Using msDebug in a CATLASS Sample Project

msDebug is a tool for debugging operator programs running on NPUs. This tool provides operator developers with a mechanism for debugging operators on Ascend devices. Debugging methods include reading device memory and registers, as well as pausing and resuming program execution.

  • ⚠️ Note: If you are developing and debugging using containers, ensure that /dev/drv_debug is mapped into containers (refer to the driver check guide).

Examples

The following uses 00_basic_matmul as an example to describe how to use msDebug.

Enabling the Driver's Debugging Function

Refer to the msDebug overview to install the driver in debug mode, or execute echo 1 > /proc/debug_switch to enable the debug channel on a driver installed in full mode.

To avoid security issues, do not enable the debug channel in production environments.

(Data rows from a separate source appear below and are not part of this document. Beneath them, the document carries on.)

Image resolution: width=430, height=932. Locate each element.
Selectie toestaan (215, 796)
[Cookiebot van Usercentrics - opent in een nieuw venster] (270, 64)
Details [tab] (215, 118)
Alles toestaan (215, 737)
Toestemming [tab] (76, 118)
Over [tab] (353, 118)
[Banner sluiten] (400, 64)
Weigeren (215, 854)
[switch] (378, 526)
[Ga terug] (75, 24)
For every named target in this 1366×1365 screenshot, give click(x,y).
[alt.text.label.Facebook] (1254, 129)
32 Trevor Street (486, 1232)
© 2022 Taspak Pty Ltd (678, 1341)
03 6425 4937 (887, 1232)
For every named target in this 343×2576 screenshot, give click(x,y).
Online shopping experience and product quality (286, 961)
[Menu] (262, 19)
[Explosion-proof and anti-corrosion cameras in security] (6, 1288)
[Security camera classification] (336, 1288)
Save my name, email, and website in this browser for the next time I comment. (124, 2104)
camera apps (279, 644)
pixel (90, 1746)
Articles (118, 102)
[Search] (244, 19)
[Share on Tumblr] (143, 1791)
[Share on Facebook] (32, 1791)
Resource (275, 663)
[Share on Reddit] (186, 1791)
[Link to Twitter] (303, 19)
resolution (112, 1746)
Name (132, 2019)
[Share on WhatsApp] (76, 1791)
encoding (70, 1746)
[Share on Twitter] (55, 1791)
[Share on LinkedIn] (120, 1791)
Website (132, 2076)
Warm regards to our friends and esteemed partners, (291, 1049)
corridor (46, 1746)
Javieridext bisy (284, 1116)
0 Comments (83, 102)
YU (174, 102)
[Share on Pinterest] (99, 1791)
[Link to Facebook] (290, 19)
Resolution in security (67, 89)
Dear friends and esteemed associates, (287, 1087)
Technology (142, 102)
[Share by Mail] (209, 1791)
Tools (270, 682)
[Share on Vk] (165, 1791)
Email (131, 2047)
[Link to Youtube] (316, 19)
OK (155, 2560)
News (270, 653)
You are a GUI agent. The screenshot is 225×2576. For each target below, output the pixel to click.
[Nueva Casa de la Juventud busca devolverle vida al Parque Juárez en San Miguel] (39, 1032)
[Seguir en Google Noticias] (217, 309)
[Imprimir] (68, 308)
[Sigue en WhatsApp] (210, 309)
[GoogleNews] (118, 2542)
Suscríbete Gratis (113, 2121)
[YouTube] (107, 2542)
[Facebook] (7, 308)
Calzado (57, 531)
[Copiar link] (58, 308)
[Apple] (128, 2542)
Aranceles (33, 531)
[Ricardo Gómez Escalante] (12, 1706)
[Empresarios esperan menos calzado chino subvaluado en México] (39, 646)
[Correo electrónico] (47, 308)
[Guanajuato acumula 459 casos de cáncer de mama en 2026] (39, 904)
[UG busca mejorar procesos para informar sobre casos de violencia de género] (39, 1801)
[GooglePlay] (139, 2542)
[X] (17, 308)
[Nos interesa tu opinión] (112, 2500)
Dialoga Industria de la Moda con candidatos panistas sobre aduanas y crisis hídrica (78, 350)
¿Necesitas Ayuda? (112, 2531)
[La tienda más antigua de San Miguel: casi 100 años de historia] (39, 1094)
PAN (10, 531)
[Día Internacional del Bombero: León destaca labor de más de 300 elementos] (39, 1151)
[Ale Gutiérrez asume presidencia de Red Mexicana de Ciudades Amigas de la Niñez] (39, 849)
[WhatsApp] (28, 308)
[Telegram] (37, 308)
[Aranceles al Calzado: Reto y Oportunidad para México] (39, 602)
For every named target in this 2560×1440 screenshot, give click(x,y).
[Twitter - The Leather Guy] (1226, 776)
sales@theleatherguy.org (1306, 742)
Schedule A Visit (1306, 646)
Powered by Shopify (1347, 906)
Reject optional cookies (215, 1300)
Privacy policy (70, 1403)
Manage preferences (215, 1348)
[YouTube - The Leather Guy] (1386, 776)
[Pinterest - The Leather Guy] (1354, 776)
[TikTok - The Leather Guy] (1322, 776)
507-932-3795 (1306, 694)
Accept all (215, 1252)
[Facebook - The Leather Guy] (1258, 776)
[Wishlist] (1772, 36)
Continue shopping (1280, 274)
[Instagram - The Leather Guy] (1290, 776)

  • If the following issue occurs, it indicates that the driver version is too low and needs to be updated.
msdebug failed to initialize. please install HDK.
[ERROR] error code: 0x20102
terminate called after throwing an instance of 'MSDEBUG_ERROR_CODE'

Compilation and Execution

  1. Following Quick Start, enable the compilation switch --debug --msdebug of the tool to enable the debug and msdebug compilation of the operator sample.
bash scripts/build.sh --debug --msdebug 00_basic_matmul
  • --debug controls the debug switch for both host and device code, while --msdebug controls the debug switch for device code only.
  • If only --debug is added, only host debugging is enabled, and only host code can be debugged with gdb/lldb.
  1. Switch to the output/bin directory where the executable file is compiled, and run the operator sample program using msdebug.
cd output/bin
# Executable file name | Matrix M-axis | N-axis | K-axis | Device ID (optional)
msdebug ./00_basic_matmul 256 512 1024 0
msdebug ./00_basic_matmul 256 512 1024 0
msdebug(MindStudio Debugger) is part of MindStudio Operator-dev Tools.
The tool provides developers with a mechanism for debugging Ascend kernels running on actual hardware.
This enables developers to debug Ascend kernels without being affected by potential changes brought by simulation and emulation environments.
(msdebug) target create "./00_basic_matmul"
Current executable set to '/home/catlass/output/bin/00_basic_matmul' (aarch64).
(msdebug) settings set -- target.run-args  "256" "512" "1024" "0"
(msdebug)

Command Line Debugging

Setting Breakpoints and Running the Program

Set two breakpoints using the commands b basic_matmul.cpp:45 and b basic_matmul.cpp:90 (lines 90-101 in 00_basic_matmul.cpp are type alias definitions, not runtime machine code). Then use breakpoint list to view existing breakpoints.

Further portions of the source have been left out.